Quando um novo utente ingressa na Despertar, as prioridades são a saúde e os problemas judiciais, conta José Jacinto, vice-presidente. Os custos são cobertos pela organização, que paga, se for o caso, antirretrovirais e os honorários dos avogados. Importa ter a saúde vigiada e resolver os problemas em tribunal. Assim começa a reinserção.
Depois de um período de “quarentena”, a pôr a vida nos eixos e a evitar recaídas nas dependências, o utente pode, e deve, usufruir da liberdade que lhe oferece a Despertar. É assim que a instituição se define: aberta ao exterior, e nisso diferente de organizações congéneres, “demasiado rígidas e fechadas sobre si próprias”. A Despertar, conta José Jacinto, não professa nenhuma fé, não impõe a prática religiosa como via de reinserção, não impede os seus membros de fumar ou beber moderadamente, e promove o contacto regular destes com as famílias, disponibilizando-lhes até um dinheirinho de bolso para possam manter esse contacto sem as sobrecarregar financeiramente. A identidade da organização alicerça-se nesta ideia de uma reinserção mais liberal, em sintonia com o mundo real.
Como que a demonstrar essa abertura, José convida-nos a ficar para o almoço. Ficamos. Na loja de Sacavém, para além do escritório, há uma cozinha, toda equipada com material doado, e onde João Carlos Santos, 51 anos, prepara a refeição para 7 pessoas. Enquanto vigia o arroz de tomate, confidencia que “cozinhar traz paz”. Entretanto chegam dois colegas que estiveram a descarregar o camião após uma recolha, e o almoço começa.

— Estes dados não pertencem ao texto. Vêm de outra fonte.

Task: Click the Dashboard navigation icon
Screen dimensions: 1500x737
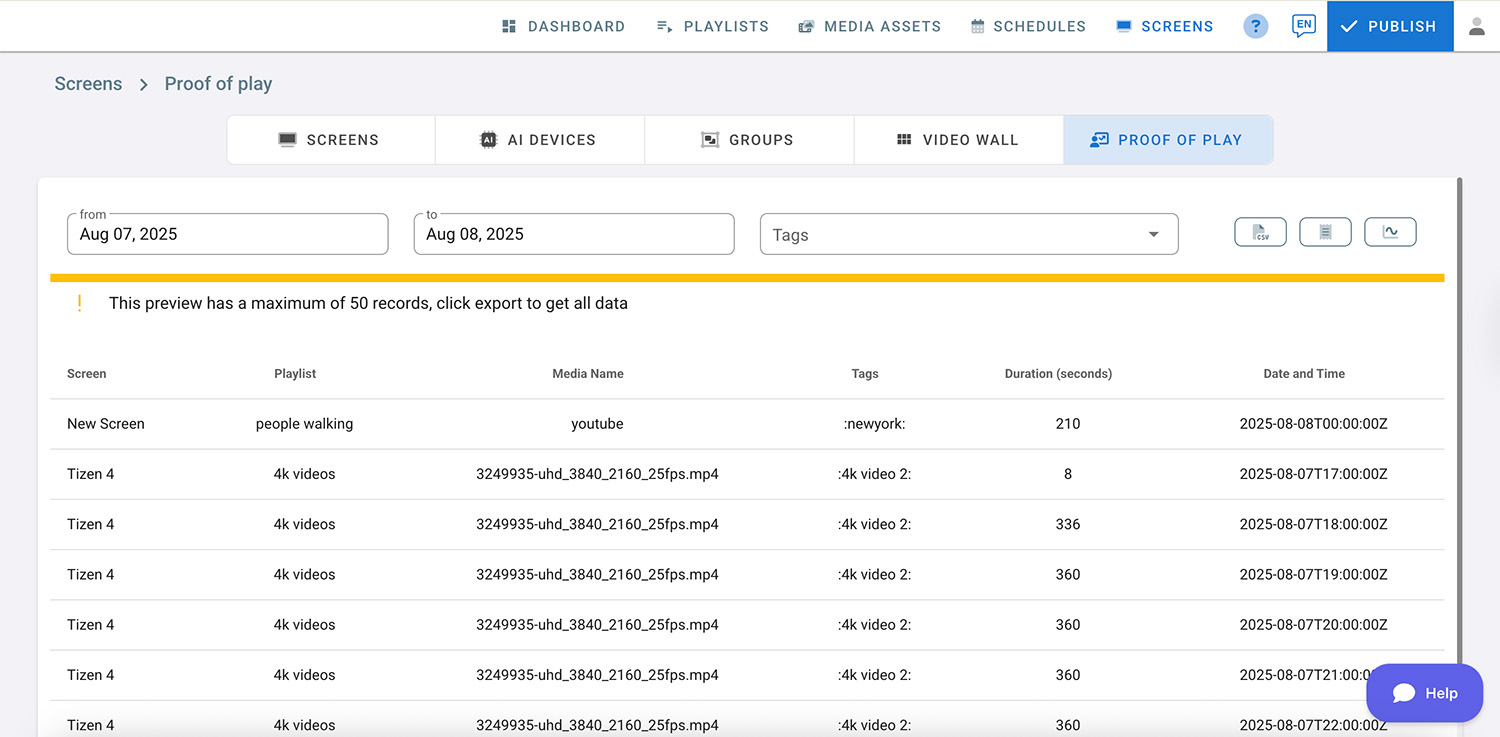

A dívida ao fisco que matou a melhor loja
Falamos da loja de Algés, encerrada em 2018. Por ter uma clientela conhecedora, para ali se encaminhavam os artigos mais valiosos; mas fechou porque a organização não conseguia suportar a renda. Tudo começou com uma auditoria da Autoridade Tributária, a propósito de um certo montante de IVA que ficara por recuperar. A AT examinou as contas e determinou que a Despertar, que nunca liquidara IVA desde a sua fundação em 2002, deveria ter estado a fazê-lo. Consequência: uma coima de 130 mil euros. Contestando sem sucesso a decisão, a Despertar está a pagar a coima em prestações. Consequências deste esforço financeiro: teve de renegociar rendas, deixar de aceitar novos utentes (de 85 restam 52), e fechar a loja de Algés. A Despertar vê como “aberrante” o enquadramento em matéria de IVA que lhes foi imposto (taxa máxima, 23%), alegando que os artigos já pagaram IVA aquando da primeira venda, e que a instituição não deveria “financiar o Estado” quando afinal presta um serviço social que se traduz em poupanças para os cofres públicos. Ainda que as organizações congéneres nacionais estejam sujeitas ao mesmo enquadramento de IVA, a verdade é que em vários outros países a reutilização solidária beneficia de IVA reduzido (6%) em nome dos benefícios sociais e ambientais que gera (ver caso da Rede de Centros e Lojas Circulares da Flandres, Bélgica).
A Despertar orgulha-se de nunca ter pedido apoios ao Estado. Essa independência, alicerçada na capacidade de gerar os seus próprios meios de subsistência, constitui outro dos traços identitários da organização.